|Coordinates||34°28′21″N 139°17′38″E / 34.47250°N 139.29389°E|
|Area||0.4 km2 (0.15 sq mi)|
|Length||1,500 m (4900 ft)|
|Width||550 m (1800 ft)|
|Highest elevation||210 m (690 ft)|
Udone-shima (鵜渡根島) is a volcanic, deserted island located in the Philippine Sea approximately 150 kilometres (93 mi) south of Tokyo in between Toshima and Nii-jima, in the northern portion of the Izu archipelago, Japan.
The island is the remnant of an andesite lava dome with sheer sides, the only visible portion of a submarine volcanic caldera. The above sea-level portion has a surface area of approximately 0.4 square kilometers, with a summit height of 210 metres (690 ft). The main island is surrounded by a number of rocks.
Despite its small size, the island was formerly inhabited during the Meiji period by a small community of fishermen who also engaged in sericulture.

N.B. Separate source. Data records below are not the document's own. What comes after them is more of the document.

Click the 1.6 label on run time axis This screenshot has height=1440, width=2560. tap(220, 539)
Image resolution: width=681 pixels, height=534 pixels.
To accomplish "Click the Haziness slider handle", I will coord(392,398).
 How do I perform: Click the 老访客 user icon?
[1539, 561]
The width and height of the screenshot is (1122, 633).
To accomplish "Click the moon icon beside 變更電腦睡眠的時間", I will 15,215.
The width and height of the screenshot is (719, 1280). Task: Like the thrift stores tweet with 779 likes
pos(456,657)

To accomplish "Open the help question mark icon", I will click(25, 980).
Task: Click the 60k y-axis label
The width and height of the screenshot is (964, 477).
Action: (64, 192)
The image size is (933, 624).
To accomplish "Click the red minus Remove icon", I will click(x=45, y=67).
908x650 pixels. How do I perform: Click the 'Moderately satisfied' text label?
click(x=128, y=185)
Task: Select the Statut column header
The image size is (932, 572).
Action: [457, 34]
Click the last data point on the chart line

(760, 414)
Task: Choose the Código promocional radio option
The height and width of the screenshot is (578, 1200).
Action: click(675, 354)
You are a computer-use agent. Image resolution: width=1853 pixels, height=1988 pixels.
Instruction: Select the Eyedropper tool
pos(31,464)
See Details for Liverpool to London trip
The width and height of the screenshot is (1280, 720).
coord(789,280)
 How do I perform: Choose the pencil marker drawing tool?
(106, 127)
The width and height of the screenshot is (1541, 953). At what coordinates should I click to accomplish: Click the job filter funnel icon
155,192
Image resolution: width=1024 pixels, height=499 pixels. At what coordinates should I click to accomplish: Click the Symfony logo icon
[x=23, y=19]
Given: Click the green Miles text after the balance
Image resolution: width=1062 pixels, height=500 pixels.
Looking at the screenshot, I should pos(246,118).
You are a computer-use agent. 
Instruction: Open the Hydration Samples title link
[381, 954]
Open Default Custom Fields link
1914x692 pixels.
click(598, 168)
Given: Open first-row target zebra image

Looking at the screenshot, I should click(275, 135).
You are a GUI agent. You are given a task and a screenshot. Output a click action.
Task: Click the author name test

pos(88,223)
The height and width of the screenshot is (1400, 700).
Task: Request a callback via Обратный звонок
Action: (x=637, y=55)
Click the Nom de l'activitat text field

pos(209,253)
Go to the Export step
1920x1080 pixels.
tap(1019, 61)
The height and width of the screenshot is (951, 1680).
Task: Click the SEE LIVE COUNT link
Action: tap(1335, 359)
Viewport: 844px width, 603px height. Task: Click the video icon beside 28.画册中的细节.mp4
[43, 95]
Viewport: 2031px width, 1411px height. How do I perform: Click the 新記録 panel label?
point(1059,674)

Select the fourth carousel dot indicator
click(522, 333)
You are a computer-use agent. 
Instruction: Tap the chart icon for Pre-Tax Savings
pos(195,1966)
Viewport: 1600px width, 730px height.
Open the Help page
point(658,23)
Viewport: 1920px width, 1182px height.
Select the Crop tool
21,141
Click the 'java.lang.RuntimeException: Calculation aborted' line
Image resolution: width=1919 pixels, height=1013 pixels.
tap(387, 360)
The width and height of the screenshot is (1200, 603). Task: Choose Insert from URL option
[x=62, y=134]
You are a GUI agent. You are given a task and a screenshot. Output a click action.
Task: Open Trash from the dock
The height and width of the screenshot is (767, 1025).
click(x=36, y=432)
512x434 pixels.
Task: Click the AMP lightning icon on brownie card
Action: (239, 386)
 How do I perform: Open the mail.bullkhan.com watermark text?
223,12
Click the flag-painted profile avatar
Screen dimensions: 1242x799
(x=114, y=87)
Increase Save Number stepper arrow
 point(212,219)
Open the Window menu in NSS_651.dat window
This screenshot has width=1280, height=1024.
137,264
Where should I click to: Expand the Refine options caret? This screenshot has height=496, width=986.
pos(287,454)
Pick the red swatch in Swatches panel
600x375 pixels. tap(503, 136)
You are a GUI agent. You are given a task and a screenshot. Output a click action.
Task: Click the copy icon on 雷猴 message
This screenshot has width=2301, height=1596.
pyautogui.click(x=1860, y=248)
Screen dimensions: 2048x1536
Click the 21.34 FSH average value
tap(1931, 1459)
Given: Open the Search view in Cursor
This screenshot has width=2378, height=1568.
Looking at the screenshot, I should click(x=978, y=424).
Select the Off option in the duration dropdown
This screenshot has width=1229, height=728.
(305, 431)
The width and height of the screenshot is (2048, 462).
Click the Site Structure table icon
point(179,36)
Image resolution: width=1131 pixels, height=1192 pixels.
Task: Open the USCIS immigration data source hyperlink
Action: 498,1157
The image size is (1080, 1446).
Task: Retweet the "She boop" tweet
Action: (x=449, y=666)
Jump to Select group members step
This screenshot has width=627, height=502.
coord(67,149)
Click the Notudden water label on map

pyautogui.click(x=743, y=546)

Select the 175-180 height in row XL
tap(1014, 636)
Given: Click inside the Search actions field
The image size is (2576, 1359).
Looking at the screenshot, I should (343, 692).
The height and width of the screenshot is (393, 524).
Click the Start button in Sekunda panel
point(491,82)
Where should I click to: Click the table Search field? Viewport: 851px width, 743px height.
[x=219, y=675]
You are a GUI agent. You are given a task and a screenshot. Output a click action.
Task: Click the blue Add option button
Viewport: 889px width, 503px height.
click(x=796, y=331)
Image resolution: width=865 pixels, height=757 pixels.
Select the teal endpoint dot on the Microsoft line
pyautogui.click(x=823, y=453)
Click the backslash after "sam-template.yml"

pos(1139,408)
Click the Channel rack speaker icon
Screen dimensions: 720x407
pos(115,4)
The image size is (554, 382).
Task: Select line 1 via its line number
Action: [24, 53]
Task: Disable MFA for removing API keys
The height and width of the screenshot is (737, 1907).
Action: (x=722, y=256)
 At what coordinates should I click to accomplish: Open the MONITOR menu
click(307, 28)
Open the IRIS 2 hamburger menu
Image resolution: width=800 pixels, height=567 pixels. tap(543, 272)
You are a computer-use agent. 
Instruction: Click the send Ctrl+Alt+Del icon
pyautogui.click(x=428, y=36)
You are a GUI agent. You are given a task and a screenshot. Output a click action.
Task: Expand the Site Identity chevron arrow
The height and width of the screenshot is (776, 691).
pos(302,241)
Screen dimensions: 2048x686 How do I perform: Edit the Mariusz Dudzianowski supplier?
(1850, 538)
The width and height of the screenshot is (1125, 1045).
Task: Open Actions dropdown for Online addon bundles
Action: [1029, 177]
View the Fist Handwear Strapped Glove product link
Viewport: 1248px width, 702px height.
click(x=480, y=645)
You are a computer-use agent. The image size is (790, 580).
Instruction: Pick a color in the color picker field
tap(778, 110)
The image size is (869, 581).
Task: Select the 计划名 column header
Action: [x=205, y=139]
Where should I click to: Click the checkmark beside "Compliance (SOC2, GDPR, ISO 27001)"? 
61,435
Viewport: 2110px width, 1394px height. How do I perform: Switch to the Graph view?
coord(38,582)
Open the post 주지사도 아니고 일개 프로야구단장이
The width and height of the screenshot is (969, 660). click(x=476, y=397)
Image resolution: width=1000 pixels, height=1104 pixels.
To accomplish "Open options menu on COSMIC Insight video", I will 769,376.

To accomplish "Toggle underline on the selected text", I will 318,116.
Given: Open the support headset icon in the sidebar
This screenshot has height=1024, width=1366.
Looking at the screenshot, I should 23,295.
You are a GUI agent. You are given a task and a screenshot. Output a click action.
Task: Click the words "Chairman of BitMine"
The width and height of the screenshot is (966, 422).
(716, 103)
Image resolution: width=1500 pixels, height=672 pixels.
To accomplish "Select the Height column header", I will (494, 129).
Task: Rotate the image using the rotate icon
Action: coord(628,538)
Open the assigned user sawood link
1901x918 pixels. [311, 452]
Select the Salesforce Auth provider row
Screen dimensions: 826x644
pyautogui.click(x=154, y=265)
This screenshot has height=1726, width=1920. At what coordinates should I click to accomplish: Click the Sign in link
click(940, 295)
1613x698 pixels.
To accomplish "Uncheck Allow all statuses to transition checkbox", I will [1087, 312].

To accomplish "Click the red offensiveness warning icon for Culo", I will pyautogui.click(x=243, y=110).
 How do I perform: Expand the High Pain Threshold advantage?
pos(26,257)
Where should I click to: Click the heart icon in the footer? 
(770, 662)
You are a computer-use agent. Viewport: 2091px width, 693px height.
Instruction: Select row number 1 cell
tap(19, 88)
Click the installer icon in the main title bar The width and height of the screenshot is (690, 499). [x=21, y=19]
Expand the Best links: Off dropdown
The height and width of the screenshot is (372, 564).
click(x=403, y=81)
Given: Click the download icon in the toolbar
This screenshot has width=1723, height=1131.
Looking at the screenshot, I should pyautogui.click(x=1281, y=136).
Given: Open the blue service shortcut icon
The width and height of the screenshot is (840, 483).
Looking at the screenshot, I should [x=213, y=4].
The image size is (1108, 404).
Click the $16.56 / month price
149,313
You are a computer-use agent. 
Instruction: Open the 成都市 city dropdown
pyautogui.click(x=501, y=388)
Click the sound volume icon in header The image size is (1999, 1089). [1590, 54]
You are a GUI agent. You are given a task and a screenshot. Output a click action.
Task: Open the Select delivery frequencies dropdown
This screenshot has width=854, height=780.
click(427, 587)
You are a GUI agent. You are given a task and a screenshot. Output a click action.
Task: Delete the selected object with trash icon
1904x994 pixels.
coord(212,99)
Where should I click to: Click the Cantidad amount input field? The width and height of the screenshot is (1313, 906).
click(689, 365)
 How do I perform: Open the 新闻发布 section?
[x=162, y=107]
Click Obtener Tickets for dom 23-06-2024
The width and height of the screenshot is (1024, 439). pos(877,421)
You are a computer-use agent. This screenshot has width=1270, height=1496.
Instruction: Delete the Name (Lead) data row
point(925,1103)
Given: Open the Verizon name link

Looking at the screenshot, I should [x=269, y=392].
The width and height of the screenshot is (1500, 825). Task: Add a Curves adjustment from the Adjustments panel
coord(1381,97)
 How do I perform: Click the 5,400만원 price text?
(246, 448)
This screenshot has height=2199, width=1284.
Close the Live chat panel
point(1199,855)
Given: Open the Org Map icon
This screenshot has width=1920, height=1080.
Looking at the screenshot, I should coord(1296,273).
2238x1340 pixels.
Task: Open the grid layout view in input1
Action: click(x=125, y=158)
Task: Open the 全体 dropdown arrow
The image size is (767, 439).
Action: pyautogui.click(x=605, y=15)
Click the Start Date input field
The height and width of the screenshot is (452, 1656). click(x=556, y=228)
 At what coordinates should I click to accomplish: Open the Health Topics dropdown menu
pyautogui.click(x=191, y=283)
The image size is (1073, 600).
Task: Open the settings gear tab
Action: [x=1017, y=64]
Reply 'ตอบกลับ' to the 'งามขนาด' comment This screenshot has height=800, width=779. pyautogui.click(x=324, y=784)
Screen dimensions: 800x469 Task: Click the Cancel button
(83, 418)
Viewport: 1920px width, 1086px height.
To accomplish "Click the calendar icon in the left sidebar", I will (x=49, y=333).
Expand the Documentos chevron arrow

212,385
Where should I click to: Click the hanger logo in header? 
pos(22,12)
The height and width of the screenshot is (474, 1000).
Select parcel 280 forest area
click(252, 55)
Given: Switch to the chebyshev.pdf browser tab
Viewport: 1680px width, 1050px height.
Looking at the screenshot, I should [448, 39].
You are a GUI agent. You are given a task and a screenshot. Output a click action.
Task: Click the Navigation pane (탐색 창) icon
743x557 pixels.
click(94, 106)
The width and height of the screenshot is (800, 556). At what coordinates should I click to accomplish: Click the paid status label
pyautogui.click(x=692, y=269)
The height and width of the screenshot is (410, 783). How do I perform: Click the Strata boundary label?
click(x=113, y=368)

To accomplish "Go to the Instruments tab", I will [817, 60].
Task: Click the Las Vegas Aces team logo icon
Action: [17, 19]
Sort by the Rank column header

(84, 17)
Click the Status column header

A small Shinto shrine still exists on the island.
This island shares many similarities in its biodiversity in common with neighboring islands such as Nii-jima. Being surrounded by rough sea, vicinity to the island is rather difficult to visit in fact, and this made the natural environments of the islands and nearby atolls protected. Indo-Pacific bottlenose dolphins that newly inhabited around Udone-shima as their residential range has been expanded wider even onto Honshu coasts. Larger sharks inhabit the area. Historically, a breeding colony of now-extinct Japanese sea lions once existed on the island as well.